-------- Given data --------

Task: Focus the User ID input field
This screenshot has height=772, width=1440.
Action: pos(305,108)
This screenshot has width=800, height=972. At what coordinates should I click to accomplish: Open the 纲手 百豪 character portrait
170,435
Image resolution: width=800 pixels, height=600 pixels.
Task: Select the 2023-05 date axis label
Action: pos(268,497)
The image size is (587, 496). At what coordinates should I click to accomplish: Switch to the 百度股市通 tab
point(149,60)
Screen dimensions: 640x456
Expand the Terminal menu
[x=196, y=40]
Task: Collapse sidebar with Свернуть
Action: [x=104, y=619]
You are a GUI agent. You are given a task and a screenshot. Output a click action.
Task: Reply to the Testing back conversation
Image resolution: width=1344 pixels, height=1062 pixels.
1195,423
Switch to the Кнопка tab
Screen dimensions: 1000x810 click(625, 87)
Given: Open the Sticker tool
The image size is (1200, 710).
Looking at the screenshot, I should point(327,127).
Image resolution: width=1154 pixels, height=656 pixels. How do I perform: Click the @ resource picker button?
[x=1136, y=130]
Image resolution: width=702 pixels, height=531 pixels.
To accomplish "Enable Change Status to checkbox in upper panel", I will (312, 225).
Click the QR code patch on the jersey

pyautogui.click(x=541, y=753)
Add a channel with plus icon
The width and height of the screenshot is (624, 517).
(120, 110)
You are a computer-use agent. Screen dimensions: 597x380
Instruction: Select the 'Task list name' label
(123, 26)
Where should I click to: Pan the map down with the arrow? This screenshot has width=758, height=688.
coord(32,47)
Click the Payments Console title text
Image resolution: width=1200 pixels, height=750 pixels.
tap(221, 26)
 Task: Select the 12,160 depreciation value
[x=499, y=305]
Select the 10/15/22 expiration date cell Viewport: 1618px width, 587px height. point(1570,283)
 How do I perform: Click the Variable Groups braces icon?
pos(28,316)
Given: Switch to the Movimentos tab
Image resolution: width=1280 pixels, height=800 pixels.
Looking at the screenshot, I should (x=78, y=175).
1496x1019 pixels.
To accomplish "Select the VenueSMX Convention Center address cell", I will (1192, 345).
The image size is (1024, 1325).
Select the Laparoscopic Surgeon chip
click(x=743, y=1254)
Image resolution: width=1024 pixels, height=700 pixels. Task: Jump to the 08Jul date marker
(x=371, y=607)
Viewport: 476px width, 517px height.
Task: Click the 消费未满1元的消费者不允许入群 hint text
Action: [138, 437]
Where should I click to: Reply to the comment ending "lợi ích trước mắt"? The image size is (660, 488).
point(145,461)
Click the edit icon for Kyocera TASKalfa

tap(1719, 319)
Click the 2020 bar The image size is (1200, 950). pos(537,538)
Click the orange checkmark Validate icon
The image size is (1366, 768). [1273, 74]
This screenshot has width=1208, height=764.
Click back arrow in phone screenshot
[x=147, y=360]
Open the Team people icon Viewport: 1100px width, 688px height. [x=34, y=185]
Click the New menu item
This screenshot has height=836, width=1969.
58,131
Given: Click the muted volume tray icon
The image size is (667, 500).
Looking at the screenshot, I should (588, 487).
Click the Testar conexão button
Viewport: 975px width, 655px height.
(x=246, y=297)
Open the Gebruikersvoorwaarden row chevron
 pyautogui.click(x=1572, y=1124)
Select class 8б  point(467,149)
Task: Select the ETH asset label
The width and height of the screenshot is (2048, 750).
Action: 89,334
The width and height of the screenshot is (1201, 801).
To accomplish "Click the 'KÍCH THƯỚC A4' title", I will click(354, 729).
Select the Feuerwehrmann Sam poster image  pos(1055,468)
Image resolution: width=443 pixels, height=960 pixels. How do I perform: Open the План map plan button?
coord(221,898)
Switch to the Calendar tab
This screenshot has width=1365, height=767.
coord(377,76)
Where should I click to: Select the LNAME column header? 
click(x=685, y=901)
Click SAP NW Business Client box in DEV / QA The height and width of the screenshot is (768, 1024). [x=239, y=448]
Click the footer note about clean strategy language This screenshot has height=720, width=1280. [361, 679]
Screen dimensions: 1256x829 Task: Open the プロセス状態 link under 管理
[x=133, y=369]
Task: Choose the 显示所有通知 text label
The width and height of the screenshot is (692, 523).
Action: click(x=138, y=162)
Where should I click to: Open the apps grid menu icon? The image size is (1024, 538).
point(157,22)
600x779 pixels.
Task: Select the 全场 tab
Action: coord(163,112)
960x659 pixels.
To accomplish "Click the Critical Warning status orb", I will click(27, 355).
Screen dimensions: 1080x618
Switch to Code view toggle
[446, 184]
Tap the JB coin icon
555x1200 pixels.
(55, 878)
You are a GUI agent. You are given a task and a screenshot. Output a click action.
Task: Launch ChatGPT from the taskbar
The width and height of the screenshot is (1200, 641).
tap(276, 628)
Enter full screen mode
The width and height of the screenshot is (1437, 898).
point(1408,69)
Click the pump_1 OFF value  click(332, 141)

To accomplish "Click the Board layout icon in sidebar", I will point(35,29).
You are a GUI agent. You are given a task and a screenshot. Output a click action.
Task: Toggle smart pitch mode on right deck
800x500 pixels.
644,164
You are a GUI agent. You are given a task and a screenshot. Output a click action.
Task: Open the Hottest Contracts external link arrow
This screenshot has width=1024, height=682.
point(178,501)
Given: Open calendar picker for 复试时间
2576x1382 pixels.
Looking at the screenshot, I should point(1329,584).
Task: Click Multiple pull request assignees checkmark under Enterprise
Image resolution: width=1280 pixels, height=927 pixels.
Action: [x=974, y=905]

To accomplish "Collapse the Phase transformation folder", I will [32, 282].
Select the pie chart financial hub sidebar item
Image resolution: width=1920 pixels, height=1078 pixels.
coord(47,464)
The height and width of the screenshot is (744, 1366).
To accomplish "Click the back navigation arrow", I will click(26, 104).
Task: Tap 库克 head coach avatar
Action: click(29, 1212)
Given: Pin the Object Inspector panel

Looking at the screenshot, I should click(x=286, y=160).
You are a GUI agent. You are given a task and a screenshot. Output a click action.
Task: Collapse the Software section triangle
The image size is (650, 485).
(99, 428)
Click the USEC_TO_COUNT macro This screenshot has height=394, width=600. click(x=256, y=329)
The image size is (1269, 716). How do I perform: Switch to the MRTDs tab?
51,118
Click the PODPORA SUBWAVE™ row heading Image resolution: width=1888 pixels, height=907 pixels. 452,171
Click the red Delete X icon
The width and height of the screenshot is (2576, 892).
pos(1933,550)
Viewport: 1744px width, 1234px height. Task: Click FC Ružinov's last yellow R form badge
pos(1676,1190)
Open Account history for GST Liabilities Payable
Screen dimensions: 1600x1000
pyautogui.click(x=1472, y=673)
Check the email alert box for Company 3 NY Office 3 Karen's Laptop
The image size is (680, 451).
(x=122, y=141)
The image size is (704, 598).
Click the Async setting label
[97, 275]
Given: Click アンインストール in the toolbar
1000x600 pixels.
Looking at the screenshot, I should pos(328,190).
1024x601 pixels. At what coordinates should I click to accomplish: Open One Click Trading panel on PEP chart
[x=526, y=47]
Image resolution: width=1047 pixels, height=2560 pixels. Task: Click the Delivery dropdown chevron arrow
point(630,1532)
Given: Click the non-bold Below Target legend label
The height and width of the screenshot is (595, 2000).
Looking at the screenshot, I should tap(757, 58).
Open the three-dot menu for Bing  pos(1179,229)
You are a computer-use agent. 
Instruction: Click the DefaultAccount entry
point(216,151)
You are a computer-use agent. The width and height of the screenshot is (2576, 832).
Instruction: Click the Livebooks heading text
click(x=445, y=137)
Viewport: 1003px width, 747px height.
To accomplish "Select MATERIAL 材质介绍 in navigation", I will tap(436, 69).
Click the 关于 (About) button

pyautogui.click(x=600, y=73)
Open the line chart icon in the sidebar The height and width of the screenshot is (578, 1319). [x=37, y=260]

--------

## Prompt:
All of the entries should be written out again exactly.

## Response area:
Task: Focus the User ID input field
This screenshot has height=772, width=1440.
Action: pos(305,108)
This screenshot has width=800, height=972. At what coordinates should I click to accomplish: Open the 纲手 百豪 character portrait
170,435
Image resolution: width=800 pixels, height=600 pixels.
Task: Select the 2023-05 date axis label
Action: pos(268,497)
The image size is (587, 496). At what coordinates should I click to accomplish: Switch to the 百度股市通 tab
point(149,60)
Screen dimensions: 640x456
Expand the Terminal menu
[x=196, y=40]
Task: Collapse sidebar with Свернуть
Action: [x=104, y=619]
You are a GUI agent. You are given a task and a screenshot. Output a click action.
Task: Reply to the Testing back conversation
Image resolution: width=1344 pixels, height=1062 pixels.
1195,423
Switch to the Кнопка tab
Screen dimensions: 1000x810 click(625, 87)
Given: Open the Sticker tool
The image size is (1200, 710).
Looking at the screenshot, I should point(327,127).
Image resolution: width=1154 pixels, height=656 pixels. How do I perform: Click the @ resource picker button?
[x=1136, y=130]
Image resolution: width=702 pixels, height=531 pixels.
To accomplish "Enable Change Status to checkbox in upper panel", I will (312, 225).
Click the QR code patch on the jersey

pyautogui.click(x=541, y=753)
Add a channel with plus icon
The width and height of the screenshot is (624, 517).
(120, 110)
You are a computer-use agent. Screen dimensions: 597x380
Instruction: Select the 'Task list name' label
(123, 26)
Where should I click to: Pan the map down with the arrow? This screenshot has width=758, height=688.
coord(32,47)
Click the Payments Console title text
Image resolution: width=1200 pixels, height=750 pixels.
tap(221, 26)
 Task: Select the 12,160 depreciation value
[x=499, y=305]
Select the 10/15/22 expiration date cell Viewport: 1618px width, 587px height. point(1570,283)
 How do I perform: Click the Variable Groups braces icon?
pos(28,316)
Given: Switch to the Movimentos tab
Image resolution: width=1280 pixels, height=800 pixels.
Looking at the screenshot, I should (x=78, y=175).
1496x1019 pixels.
To accomplish "Select the VenueSMX Convention Center address cell", I will (1192, 345).
The image size is (1024, 1325).
Select the Laparoscopic Surgeon chip
click(x=743, y=1254)
Image resolution: width=1024 pixels, height=700 pixels. Task: Jump to the 08Jul date marker
(x=371, y=607)
Viewport: 476px width, 517px height.
Task: Click the 消费未满1元的消费者不允许入群 hint text
Action: [138, 437]
Where should I click to: Reply to the comment ending "lợi ích trước mắt"? The image size is (660, 488).
point(145,461)
Click the edit icon for Kyocera TASKalfa

tap(1719, 319)
Click the 2020 bar The image size is (1200, 950). pos(537,538)
Click the orange checkmark Validate icon
The image size is (1366, 768). [1273, 74]
This screenshot has width=1208, height=764.
Click back arrow in phone screenshot
[x=147, y=360]
Open the Team people icon Viewport: 1100px width, 688px height. [x=34, y=185]
Click the New menu item
This screenshot has height=836, width=1969.
58,131
Given: Click the muted volume tray icon
The image size is (667, 500).
Looking at the screenshot, I should (588, 487).
Click the Testar conexão button
Viewport: 975px width, 655px height.
(x=246, y=297)
Open the Gebruikersvoorwaarden row chevron
 pyautogui.click(x=1572, y=1124)
Select class 8б  point(467,149)
Task: Select the ETH asset label
The width and height of the screenshot is (2048, 750).
Action: 89,334
The width and height of the screenshot is (1201, 801).
To accomplish "Click the 'KÍCH THƯỚC A4' title", I will click(354, 729).
Select the Feuerwehrmann Sam poster image  pos(1055,468)
Image resolution: width=443 pixels, height=960 pixels. How do I perform: Open the План map plan button?
coord(221,898)
Switch to the Calendar tab
This screenshot has width=1365, height=767.
coord(377,76)
Where should I click to: Select the LNAME column header? 
click(x=685, y=901)
Click SAP NW Business Client box in DEV / QA The height and width of the screenshot is (768, 1024). [x=239, y=448]
Click the footer note about clean strategy language This screenshot has height=720, width=1280. [361, 679]
Screen dimensions: 1256x829 Task: Open the プロセス状態 link under 管理
[x=133, y=369]
Task: Choose the 显示所有通知 text label
The width and height of the screenshot is (692, 523).
Action: click(x=138, y=162)
Where should I click to: Open the apps grid menu icon? The image size is (1024, 538).
point(157,22)
600x779 pixels.
Task: Select the 全场 tab
Action: coord(163,112)
960x659 pixels.
To accomplish "Click the Critical Warning status orb", I will click(27, 355).
Screen dimensions: 1080x618
Switch to Code view toggle
[446, 184]
Tap the JB coin icon
555x1200 pixels.
(55, 878)
You are a GUI agent. You are given a task and a screenshot. Output a click action.
Task: Launch ChatGPT from the taskbar
The width and height of the screenshot is (1200, 641).
tap(276, 628)
Enter full screen mode
The width and height of the screenshot is (1437, 898).
point(1408,69)
Click the pump_1 OFF value  click(332, 141)

To accomplish "Click the Board layout icon in sidebar", I will point(35,29).
You are a GUI agent. You are given a task and a screenshot. Output a click action.
Task: Toggle smart pitch mode on right deck
800x500 pixels.
644,164
You are a GUI agent. You are given a task and a screenshot. Output a click action.
Task: Open the Hottest Contracts external link arrow
This screenshot has width=1024, height=682.
point(178,501)
Given: Open calendar picker for 复试时间
2576x1382 pixels.
Looking at the screenshot, I should point(1329,584).
Task: Click Multiple pull request assignees checkmark under Enterprise
Image resolution: width=1280 pixels, height=927 pixels.
Action: [x=974, y=905]

To accomplish "Collapse the Phase transformation folder", I will [32, 282].
Select the pie chart financial hub sidebar item
Image resolution: width=1920 pixels, height=1078 pixels.
coord(47,464)
The height and width of the screenshot is (744, 1366).
To accomplish "Click the back navigation arrow", I will click(26, 104).
Task: Tap 库克 head coach avatar
Action: click(29, 1212)
Given: Pin the Object Inspector panel

Looking at the screenshot, I should click(x=286, y=160).
You are a GUI agent. You are given a task and a screenshot. Output a click action.
Task: Collapse the Software section triangle
The image size is (650, 485).
(99, 428)
Click the USEC_TO_COUNT macro This screenshot has height=394, width=600. click(x=256, y=329)
The image size is (1269, 716). How do I perform: Switch to the MRTDs tab?
51,118
Click the PODPORA SUBWAVE™ row heading Image resolution: width=1888 pixels, height=907 pixels. 452,171
Click the red Delete X icon
The width and height of the screenshot is (2576, 892).
pos(1933,550)
Viewport: 1744px width, 1234px height. Task: Click FC Ružinov's last yellow R form badge
pos(1676,1190)
Open Account history for GST Liabilities Payable
Screen dimensions: 1600x1000
pyautogui.click(x=1472, y=673)
Check the email alert box for Company 3 NY Office 3 Karen's Laptop
The image size is (680, 451).
(x=122, y=141)
The image size is (704, 598).
Click the Async setting label
[97, 275]
Given: Click アンインストール in the toolbar
1000x600 pixels.
Looking at the screenshot, I should pos(328,190).
1024x601 pixels. At what coordinates should I click to accomplish: Open One Click Trading panel on PEP chart
[x=526, y=47]
Image resolution: width=1047 pixels, height=2560 pixels. Task: Click the Delivery dropdown chevron arrow
point(630,1532)
Given: Click the non-bold Below Target legend label
The height and width of the screenshot is (595, 2000).
Looking at the screenshot, I should tap(757, 58).
Open the three-dot menu for Bing  pos(1179,229)
You are a computer-use agent. 
Instruction: Click the DefaultAccount entry
point(216,151)
You are a computer-use agent. The width and height of the screenshot is (2576, 832).
Instruction: Click the Livebooks heading text
click(x=445, y=137)
Viewport: 1003px width, 747px height.
To accomplish "Select MATERIAL 材质介绍 in navigation", I will tap(436, 69).
Click the 关于 (About) button

pyautogui.click(x=600, y=73)
Open the line chart icon in the sidebar The height and width of the screenshot is (578, 1319). [x=37, y=260]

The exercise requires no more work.